To make that hare run, it will need the attachment of at least four bionic legs. Our account of Hatfield rests upon a text of Bede which is commonly constituted on the basis of four manuscripts all of which are eighth century. And there is, at this point, no variant reading in their texts. Their hypothetically "corrupted" archetype cannot therefore be much later than the time of Bede himself. Whether the alleged filioquist perverter of the text of Hatfield is ipsissimus Baeda or someone very soon after Bede wrote his Historia Ecclesiastica, we would still be left with a very embarrassing piece of evidence for the filioquist enthusiasm of the Anglo-Saxon Church (is S Bede, BTW, regarded as a Saint by "Saxon Orthodoxy"?).
But more.
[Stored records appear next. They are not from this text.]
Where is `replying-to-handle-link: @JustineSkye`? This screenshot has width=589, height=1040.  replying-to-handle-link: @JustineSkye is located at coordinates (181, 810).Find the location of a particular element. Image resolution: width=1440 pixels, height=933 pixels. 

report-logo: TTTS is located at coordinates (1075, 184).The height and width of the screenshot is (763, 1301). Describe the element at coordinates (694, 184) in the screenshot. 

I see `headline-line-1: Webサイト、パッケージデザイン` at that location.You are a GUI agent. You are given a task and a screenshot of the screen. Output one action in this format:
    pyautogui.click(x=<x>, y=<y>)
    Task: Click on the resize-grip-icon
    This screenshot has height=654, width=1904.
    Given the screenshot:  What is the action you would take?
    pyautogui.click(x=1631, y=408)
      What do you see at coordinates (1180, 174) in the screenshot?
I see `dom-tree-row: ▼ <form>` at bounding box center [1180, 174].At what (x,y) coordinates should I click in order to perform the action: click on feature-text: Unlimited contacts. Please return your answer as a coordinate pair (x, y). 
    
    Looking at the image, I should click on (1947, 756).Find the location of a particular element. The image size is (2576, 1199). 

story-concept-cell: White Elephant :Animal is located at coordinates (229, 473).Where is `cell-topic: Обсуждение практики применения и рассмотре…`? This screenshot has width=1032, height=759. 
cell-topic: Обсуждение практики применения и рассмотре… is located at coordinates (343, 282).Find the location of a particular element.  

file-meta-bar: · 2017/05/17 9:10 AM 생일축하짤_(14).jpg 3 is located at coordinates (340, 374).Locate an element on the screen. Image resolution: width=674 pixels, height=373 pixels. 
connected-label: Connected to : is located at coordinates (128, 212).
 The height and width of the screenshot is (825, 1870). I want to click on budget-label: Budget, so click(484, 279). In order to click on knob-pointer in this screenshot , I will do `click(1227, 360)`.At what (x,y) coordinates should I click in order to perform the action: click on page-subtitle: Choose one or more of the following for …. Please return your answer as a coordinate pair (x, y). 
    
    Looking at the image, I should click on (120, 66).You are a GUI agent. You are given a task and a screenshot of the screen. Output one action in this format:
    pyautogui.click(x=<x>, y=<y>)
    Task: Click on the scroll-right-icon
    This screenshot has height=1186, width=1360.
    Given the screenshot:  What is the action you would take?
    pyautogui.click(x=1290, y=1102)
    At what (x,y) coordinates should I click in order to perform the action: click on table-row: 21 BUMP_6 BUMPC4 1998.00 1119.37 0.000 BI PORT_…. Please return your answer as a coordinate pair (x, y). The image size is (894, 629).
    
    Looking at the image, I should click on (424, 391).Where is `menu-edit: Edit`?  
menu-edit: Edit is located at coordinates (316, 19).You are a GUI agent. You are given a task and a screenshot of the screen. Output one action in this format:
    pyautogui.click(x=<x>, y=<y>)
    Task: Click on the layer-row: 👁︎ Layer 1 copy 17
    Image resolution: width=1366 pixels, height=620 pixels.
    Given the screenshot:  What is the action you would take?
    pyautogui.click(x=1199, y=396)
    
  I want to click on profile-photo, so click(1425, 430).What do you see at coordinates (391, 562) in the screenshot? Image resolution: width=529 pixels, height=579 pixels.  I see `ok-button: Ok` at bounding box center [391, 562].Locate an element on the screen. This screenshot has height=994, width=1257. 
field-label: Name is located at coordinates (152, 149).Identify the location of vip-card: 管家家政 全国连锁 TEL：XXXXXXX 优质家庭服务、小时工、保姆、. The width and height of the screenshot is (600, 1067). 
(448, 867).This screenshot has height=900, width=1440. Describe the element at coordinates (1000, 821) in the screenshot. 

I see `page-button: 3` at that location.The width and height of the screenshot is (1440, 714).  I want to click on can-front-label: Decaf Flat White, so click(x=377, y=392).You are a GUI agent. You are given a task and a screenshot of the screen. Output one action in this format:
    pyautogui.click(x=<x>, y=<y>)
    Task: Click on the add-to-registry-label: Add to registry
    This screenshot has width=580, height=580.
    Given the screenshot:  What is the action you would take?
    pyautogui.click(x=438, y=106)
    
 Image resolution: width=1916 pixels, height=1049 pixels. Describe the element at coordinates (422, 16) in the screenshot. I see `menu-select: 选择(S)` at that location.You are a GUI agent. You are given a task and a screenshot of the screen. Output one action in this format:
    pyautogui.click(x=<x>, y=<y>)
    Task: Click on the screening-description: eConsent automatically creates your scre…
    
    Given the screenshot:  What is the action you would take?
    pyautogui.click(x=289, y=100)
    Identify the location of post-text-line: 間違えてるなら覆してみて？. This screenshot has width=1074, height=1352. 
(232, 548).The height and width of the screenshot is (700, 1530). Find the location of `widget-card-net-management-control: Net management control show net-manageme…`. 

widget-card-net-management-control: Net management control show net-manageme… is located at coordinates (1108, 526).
It is a slight simplification to say that Hatfield sanctioned filioque. The text actually reads "et filio". In other words, the Council, using a minutely different lexic for saying precisely the same thing, sanctioned the substance of filioque before the advocates of that formula had even decided to promote it in exactly that verbal form.
Tally Ho! The bloodlust of the hunt! I feel an immense surge of adrenalin! Whom shall I go out and kick next? Yes! You're right! It has to be SWISH! Tomorrow, then, I shall ride out as an avenging knight to vindicate the wounded honour of that most Romanist of all proto-Ordinariate Romanisers, papalist S Wilfrid the Good and the Great.